++++ Input for this task ++++

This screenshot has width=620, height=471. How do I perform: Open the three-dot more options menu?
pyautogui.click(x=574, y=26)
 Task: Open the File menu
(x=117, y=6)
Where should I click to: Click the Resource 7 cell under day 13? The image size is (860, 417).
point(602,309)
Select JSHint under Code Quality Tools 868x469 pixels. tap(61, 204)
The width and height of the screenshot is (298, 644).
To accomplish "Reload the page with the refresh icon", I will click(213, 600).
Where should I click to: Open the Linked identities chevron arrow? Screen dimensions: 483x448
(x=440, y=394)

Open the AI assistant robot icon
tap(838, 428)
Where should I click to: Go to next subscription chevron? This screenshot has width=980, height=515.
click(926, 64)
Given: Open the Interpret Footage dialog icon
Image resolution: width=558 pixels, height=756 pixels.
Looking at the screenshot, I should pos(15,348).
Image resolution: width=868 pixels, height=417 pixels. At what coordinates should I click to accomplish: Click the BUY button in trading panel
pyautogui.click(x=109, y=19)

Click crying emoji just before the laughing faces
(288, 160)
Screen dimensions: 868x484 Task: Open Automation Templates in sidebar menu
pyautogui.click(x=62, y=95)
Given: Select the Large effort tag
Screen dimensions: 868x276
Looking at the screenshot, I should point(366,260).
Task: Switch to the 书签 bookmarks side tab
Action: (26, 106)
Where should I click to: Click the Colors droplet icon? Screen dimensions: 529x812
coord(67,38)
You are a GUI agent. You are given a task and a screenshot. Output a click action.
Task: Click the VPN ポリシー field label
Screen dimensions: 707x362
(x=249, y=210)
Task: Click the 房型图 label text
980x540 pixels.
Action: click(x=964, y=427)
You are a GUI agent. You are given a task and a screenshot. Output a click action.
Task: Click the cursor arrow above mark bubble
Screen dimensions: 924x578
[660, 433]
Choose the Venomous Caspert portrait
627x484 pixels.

++++

** About this exercise **
Write down every line of the data exactly as it appears above.

** Task answer **
This screenshot has width=620, height=471. How do I perform: Open the three-dot more options menu?
pyautogui.click(x=574, y=26)
 Task: Open the File menu
(x=117, y=6)
Where should I click to: Click the Resource 7 cell under day 13? The image size is (860, 417).
point(602,309)
Select JSHint under Code Quality Tools 868x469 pixels. tap(61, 204)
The width and height of the screenshot is (298, 644).
To accomplish "Reload the page with the refresh icon", I will click(213, 600).
Where should I click to: Open the Linked identities chevron arrow? Screen dimensions: 483x448
(x=440, y=394)

Open the AI assistant robot icon
tap(838, 428)
Where should I click to: Go to next subscription chevron? This screenshot has width=980, height=515.
click(926, 64)
Given: Open the Interpret Footage dialog icon
Image resolution: width=558 pixels, height=756 pixels.
Looking at the screenshot, I should pos(15,348).
Image resolution: width=868 pixels, height=417 pixels. At what coordinates should I click to accomplish: Click the BUY button in trading panel
pyautogui.click(x=109, y=19)

Click crying emoji just before the laughing faces
(288, 160)
Screen dimensions: 868x484 Task: Open Automation Templates in sidebar menu
pyautogui.click(x=62, y=95)
Given: Select the Large effort tag
Screen dimensions: 868x276
Looking at the screenshot, I should point(366,260).
Task: Switch to the 书签 bookmarks side tab
Action: (26, 106)
Where should I click to: Click the Colors droplet icon? Screen dimensions: 529x812
coord(67,38)
You are a GUI agent. You are given a task and a screenshot. Output a click action.
Task: Click the VPN ポリシー field label
Screen dimensions: 707x362
(x=249, y=210)
Task: Click the 房型图 label text
980x540 pixels.
Action: click(x=964, y=427)
You are a GUI agent. You are given a task and a screenshot. Output a click action.
Task: Click the cursor arrow above mark bubble
Screen dimensions: 924x578
[660, 433]
Choose the Venomous Caspert portrait
627x484 pixels.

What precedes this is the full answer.